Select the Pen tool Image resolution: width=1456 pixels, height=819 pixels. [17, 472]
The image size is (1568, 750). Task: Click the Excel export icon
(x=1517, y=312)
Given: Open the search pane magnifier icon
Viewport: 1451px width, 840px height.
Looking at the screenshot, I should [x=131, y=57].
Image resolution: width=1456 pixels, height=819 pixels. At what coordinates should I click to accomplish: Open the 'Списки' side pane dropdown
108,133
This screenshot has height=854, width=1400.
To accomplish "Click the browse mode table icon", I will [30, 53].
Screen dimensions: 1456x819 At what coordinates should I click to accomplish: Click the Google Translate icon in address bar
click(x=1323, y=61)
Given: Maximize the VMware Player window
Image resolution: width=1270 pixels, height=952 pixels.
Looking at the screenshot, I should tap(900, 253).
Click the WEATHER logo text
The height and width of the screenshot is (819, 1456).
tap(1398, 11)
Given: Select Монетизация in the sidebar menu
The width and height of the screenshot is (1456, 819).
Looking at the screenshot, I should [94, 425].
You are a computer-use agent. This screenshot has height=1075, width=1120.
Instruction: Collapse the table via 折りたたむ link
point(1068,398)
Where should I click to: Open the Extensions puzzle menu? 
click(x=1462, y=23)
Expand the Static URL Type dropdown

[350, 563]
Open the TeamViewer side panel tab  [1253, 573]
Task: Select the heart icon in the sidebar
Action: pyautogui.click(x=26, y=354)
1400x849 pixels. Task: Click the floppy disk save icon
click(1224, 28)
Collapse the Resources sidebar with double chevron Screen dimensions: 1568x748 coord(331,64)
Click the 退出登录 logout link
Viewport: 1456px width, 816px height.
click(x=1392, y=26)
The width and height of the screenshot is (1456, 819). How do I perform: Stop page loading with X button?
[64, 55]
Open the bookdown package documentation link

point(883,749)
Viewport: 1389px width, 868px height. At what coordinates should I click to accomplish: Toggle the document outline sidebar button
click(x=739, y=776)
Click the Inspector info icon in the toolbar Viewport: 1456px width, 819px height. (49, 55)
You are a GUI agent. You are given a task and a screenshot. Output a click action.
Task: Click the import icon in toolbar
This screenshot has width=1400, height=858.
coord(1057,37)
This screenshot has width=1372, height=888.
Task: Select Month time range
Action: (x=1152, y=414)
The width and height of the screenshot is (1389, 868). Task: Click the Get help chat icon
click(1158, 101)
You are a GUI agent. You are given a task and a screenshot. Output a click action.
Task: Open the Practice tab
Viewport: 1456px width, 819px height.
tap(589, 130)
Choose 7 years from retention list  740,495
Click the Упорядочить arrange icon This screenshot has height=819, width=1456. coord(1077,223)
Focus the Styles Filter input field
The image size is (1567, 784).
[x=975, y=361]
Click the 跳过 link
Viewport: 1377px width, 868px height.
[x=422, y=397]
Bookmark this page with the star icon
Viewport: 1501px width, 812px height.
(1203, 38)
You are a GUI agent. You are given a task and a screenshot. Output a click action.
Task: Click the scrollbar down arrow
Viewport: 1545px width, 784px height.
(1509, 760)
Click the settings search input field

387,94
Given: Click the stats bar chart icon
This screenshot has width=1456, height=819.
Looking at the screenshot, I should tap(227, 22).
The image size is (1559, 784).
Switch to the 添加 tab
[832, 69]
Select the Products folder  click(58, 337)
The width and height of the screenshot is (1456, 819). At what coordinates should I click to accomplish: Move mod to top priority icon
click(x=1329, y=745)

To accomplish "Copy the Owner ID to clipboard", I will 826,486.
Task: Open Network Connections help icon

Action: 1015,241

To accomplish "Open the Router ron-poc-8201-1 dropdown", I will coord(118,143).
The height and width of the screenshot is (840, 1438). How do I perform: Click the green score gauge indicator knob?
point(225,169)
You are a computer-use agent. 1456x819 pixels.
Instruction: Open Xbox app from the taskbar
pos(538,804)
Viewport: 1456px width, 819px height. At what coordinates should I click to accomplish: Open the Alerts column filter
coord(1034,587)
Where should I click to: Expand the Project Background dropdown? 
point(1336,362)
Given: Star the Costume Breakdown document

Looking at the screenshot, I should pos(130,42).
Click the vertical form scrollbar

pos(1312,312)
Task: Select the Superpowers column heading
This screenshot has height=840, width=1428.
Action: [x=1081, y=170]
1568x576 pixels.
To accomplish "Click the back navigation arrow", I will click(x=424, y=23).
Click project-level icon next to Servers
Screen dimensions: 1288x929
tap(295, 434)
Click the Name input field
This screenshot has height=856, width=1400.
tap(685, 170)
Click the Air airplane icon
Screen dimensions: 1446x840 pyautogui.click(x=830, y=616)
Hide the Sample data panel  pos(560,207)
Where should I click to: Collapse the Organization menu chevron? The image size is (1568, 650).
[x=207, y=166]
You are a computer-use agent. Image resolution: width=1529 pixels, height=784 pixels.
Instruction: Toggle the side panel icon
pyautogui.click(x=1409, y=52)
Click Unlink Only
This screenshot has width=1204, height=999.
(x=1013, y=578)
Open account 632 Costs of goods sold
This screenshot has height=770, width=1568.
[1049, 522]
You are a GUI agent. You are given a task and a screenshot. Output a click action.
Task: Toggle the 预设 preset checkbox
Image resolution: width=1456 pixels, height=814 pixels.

—————

- [Problem to solve]: Using the string "arrow" as the search term, count the lines of the data above that hold it and report that number alone.

- [Answer space]: 2